They involve pressuring patient families into approving organ collections, allocating organs to recipients out of order of the national waiting list and discarding 100 pancreases in a single day.
Most prominent of the allegations is the charge that Welsh advised staff earlier this year to go ahead with an organ recovery at Virtua Our Lady of Lourdes Hospital in Camden even after “the patient reanimated”, according to information gathered by the committee.
“You told … staff on site that they should proceed with the recovery,” according to the letter addressed to Welsh.
The patient had been pronounced dead and the organ recovery process had just begun, the letter said.
When the patient showed signs of life, staff contacted Welsh, according to the letter.
“It is the committee’s understanding not only that the … staff on site continued to pressure the hospital staff to proceed with the donation, but also that you were the individual who made the decision to continue with the process of donation,” according to the letter.
“The committee further understands that you - someone with no clinical experience - decided to proceed from outside of the hospital, even while the hospital staff on site shared concerns about your decision.”
Eventually, hospital staff intervened and the organ recovery was halted, according to the letter.
Whistleblowers also told the committee that documentation in the case has been deleted or manipulated.
The hospital did not respond to a request for comment.
The committee leadership’s letter is expected to add to the controversy surrounding the nation’s organ donation system, a complex bureaucracy supporting the multibillion-dollar business in transplants.

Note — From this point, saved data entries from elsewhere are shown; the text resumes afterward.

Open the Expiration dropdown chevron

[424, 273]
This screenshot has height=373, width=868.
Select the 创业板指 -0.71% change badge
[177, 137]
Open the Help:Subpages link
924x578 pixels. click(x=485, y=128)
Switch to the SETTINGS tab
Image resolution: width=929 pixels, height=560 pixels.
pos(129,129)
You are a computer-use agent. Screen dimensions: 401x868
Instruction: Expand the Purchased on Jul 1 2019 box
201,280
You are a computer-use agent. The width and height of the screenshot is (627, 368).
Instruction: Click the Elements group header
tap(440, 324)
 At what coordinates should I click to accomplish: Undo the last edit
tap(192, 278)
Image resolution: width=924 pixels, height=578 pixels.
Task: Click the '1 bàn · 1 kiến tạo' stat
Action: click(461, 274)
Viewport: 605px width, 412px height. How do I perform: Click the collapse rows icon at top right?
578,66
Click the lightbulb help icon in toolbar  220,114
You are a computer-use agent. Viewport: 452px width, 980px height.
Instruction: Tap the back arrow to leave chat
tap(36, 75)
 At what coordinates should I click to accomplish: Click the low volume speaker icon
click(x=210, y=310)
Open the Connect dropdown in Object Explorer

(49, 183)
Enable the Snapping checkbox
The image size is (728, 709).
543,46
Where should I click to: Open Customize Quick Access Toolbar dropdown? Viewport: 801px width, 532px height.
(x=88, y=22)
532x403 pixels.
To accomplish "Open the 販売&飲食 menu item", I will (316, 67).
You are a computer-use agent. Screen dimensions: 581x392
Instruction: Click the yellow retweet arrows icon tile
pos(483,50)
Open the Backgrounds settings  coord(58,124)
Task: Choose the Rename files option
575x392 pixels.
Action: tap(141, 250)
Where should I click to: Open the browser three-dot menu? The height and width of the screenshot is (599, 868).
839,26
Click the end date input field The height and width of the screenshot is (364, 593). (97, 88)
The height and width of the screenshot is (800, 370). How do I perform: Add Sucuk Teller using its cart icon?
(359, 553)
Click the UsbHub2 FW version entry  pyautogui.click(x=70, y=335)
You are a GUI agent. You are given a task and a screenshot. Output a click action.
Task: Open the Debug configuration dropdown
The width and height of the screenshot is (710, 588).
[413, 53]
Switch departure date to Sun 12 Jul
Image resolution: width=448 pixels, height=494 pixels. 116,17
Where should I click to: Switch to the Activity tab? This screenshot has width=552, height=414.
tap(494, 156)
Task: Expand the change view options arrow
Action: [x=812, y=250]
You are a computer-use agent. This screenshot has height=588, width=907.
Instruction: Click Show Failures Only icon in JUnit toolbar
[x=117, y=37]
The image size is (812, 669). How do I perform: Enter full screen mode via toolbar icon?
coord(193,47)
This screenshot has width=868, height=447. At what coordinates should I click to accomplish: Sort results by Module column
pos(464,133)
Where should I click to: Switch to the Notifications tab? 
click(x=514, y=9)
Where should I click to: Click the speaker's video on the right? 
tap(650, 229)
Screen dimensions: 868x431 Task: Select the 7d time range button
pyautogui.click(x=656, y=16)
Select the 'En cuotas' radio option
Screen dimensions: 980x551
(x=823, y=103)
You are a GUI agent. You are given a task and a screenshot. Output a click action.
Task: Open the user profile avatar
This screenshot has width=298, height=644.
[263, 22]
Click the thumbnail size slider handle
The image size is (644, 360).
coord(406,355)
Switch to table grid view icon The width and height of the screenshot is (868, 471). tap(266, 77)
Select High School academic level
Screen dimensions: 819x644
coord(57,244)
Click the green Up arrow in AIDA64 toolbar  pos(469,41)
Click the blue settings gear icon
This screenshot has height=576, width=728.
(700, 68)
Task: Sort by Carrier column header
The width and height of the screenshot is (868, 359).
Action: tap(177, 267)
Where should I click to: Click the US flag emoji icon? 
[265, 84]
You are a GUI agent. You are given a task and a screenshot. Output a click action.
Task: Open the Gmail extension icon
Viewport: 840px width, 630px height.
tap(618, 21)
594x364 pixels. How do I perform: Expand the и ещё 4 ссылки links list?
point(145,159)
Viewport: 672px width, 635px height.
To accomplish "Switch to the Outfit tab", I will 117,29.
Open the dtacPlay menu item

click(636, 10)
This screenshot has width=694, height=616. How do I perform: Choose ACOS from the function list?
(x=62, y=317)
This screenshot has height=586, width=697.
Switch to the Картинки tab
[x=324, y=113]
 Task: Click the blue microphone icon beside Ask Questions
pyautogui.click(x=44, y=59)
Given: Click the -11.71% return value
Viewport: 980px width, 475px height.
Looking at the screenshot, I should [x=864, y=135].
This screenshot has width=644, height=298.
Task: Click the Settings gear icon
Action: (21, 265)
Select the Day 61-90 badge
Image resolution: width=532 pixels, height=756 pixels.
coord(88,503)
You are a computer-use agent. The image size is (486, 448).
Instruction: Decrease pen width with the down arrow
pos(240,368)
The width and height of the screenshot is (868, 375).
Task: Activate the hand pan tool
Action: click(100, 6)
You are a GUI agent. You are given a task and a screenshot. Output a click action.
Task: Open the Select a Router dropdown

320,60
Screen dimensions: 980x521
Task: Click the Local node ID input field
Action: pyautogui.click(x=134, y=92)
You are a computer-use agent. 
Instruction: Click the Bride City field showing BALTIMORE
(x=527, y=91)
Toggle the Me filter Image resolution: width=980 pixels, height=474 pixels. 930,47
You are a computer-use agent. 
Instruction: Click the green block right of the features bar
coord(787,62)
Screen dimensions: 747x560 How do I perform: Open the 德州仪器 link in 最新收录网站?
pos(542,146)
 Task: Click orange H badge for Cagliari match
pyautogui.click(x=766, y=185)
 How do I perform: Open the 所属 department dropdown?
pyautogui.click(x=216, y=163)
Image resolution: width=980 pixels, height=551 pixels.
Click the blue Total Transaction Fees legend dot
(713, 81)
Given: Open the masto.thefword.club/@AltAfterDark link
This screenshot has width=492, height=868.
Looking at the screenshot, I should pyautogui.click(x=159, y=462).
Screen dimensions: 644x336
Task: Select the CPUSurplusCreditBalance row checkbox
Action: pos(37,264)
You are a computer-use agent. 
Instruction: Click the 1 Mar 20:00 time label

In 2022, a Senate Finance Committee report blamed 70 deaths on mistakes in the screening of organs and noted widespread deficiencies in the system.
Earlier this year, US Government investigators found that at least 28 times, an organ procurement group serving Kentucky and parts of West Virginia and Ohio may have initiated organ recovery before the patient was confirmed dead.
“The entire system must be fixed to ensure that every potential donor’s life is treated with the sanctity it deserves,” Health and Human Services Secretary Robert F. Kennedy jnr said in July.
Most recently, a wide-ranging whistleblower lawsuit was unsealed in which an industry veteran with experience at several transplant centres and organ procurement groups alleged that the way the US collects and distributes lifesaving organs has been corrupted by greed, lax oversight and methods designed to maximise payments from Medicare.
The lawsuit brought by Patrek Chase said that the NJ Sharing Network, where he once worked, was one of three organ procurement organisations so focused on maximising reimbursements that they collected hundreds of organs that were not viable for transplant because the guaranteed Medicare reimbursement for kidneys gives them a financial incentive to do so.
Chase and other investigators say that they are bringing to light problems in the organ donation system that must be resolved to restore public confidence.
“Continued oversight and investigation … is necessary to ensure trust in the organ donation system, transparency in Medicare reimbursements and assurance of patient safety,” according to the letter.